China – No Hard Labour For Females
Women are actually prohibited from physically demanding jobs in China, and these types of jobs include logging timber, mining and high altitude work. Women are not permitted to engage in any work activities that require them to lift anything over 44 pounds. No wonder we don’t see Chinese bodybuilding women! Or do we…
Japan – Beard Ban
It was in 2010 that the Japan government in Isesaki decided to ban all employees from having any facial hair (we presume the women were banned from this, too!). The ban was fixed in place simply because the public had complained that beards were unpleasant. Wow!

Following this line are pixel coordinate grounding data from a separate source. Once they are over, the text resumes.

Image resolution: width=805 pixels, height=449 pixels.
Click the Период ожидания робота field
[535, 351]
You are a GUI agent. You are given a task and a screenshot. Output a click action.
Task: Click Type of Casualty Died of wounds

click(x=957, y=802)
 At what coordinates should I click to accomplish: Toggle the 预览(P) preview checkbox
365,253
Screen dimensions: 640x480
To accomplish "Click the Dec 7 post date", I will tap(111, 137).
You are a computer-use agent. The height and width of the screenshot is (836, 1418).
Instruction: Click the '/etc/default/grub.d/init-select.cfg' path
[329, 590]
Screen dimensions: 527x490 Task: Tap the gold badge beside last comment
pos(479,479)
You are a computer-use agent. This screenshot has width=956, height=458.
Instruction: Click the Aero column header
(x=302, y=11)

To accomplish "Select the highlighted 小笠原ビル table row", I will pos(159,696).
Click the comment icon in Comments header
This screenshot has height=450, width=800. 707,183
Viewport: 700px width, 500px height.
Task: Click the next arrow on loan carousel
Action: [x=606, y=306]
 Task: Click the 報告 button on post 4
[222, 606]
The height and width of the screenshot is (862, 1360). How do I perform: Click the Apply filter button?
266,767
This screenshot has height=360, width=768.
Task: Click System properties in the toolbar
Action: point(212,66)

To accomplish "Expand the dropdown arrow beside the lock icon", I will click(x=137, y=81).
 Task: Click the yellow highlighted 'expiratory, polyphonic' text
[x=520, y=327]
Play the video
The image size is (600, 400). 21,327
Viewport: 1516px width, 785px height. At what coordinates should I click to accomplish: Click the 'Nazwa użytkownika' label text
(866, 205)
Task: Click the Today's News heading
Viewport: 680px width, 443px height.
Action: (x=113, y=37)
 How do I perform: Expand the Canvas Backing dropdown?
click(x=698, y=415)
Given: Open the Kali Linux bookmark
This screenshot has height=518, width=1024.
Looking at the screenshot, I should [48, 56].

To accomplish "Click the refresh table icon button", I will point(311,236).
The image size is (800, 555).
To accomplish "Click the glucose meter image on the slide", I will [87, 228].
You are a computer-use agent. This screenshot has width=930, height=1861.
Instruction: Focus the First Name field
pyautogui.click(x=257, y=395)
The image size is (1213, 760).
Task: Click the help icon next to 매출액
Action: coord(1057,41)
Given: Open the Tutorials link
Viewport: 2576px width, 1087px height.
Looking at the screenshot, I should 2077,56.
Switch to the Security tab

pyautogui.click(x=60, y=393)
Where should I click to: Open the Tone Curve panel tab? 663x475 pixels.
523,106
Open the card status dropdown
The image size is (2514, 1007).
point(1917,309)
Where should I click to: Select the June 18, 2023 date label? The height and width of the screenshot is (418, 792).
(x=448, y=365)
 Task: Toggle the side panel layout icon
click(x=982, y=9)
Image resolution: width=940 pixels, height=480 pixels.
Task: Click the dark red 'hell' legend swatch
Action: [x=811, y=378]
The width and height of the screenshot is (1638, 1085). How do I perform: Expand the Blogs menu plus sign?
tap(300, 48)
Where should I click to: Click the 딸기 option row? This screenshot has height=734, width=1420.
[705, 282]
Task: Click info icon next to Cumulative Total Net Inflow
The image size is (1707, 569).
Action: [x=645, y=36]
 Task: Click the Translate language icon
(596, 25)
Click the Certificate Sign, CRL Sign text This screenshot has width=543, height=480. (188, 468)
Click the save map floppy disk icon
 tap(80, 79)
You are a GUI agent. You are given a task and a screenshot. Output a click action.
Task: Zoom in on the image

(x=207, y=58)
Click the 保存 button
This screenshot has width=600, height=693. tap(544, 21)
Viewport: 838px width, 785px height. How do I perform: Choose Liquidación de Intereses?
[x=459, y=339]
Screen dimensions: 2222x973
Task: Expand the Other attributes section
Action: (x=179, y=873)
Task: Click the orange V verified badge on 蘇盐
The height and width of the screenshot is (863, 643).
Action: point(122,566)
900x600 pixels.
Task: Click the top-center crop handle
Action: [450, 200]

Saudi Arabia – No Men In Women’s Stores
In any store that sells products or items specifically targeted for women, like makeup and clothing or bag and shoe stores in Saudi Arabia, men are not permitted to work there. This is because it was revealed that women feel uncomfortable purchasing such items from men.
India – Government Permission to Fire
In India, in companies where the workforce exceeds 100 employees, it is required to obtain permission from the Indian government before any employee may be fired. This is with the exception of cases when employees are guilty of criminal offenses or criminal misconduct. This is a law that has stayed in place since British rule.
Madagascar – No Women To Work At Night
Women are not allowed to have jobs that require them to work at night in Madagascar. This also includes charity work or religious activities that are performed at night. The only exception to this rule of law is if the women are working in what are deemed ‘family establishments’.
Indeed, some countries’ labor laws do reach another level of strange that actually makes them pretty funny if you aren’t used to that kind of thing or haven’t heard it before. Perhaps knowing some of the crazy rules there are out there can help you be that much more appreciative of the rules in your own workplace!